One of the greatest human discoveries, the automatic cybernetic governor of the steam engine, was made by an eight-year-old boy who had the job of pulling the steam cock. Every time the big wheel went around he pulled the steam cock to let steam out. He wanted to play marbles. He tied the string to the wheel, and made on of the greatest inventions of all history. Now the engineers who made the steam engine could not possibly have seen this simple gimmick. Only an ignorant kid who wanted to play marbles could see such things. Now the greatest discoveries in human history are of that kind.

It seems as if the world stands now on the brink, perhaps the brink of disaster, of climate change acceleration into runaway that will lay human civilization waste. Or perhaps disaster will come in the form of Dick Cheney getting his hands on a stray missile lost in Minot, and turn it to some sinister purpose. Or perhaps instead we are on the verge of a vast paradigm change, a tipping point when large numbers of people finally let go of a world view that is no longer working, that is indeed grinding us to certain disaster, and adopt a new world view that may enable humankind to survive a little longer.

The old view is the view of Nixon’s protégés, Cheney, Rumsfeld, the Bushes, Rove, Wolfowitz, Perle, the Neocon madman cabal that has seized control of the U.S. government and seeks to control the world. They see the world in terms of enemies and they are out to destroy the enemies and rise triumphantly to world domination. But there is an alternative view. It was evident in the counterculture of the ‘60s, and has been effectively suppressed by the corporate mercenary warbucks machine and its media brainwashing system. But it may yet rise out of this ongoing catastrophe.

A quote of Gregory Bateson comes to mind as a conclusion.

If you put God outside and set him vis-à-vis his creation and if you have the idea that you are created in his image, you will logically and naturally see yourself as outside and against the things around you. And as you arrogate all mind to yourself, you will see the world around you as mindless and therefore not entitled to moral or ethical consideration.
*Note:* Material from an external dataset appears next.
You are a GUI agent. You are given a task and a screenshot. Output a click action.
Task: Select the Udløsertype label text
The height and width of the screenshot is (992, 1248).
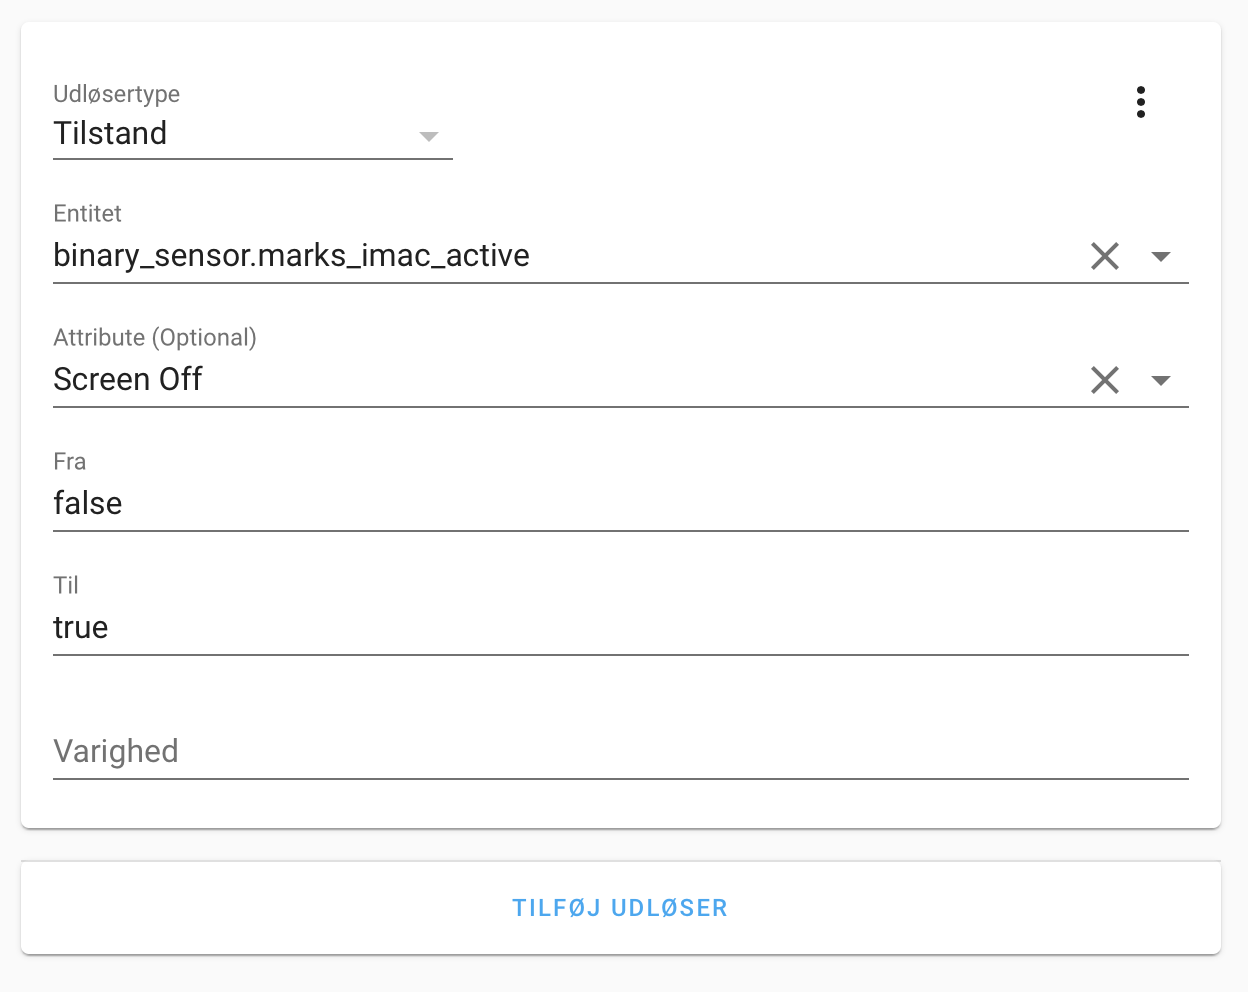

The environment will seem to be yours to exploit. Your survival unit will be you and your folks or conspecifics against the environment of other social units, other races and the brutes and the vegetables. If this is your estimate of your relation to nature and you have an advanced technology, your chances of survival will be that of a snowball in hell. You will die either of the toxic by-products of your own hate, or simply, of over population and overgrazing. The raw materials of the world are finite. If I am right, the whole of our thinking about what we are and what other people are has got to be restructured. This is not funny, and I do not know how long we have to do it in. If we continue to operate on the premises that were fashionable in the precybernetic era, and which were especially underlined and strengthened during the Industrial Revolution, which seemed to validate the Darwinian unit of survival, we may have 20 or 30 years before the logical reductio ad absurdum of our old positions destroys us. Nobody knows how long we have, under the present system, before some disaster strikes us, more serious that the destruction of any group of nations. The most important task today is, perhaps, to learn to think in the new way.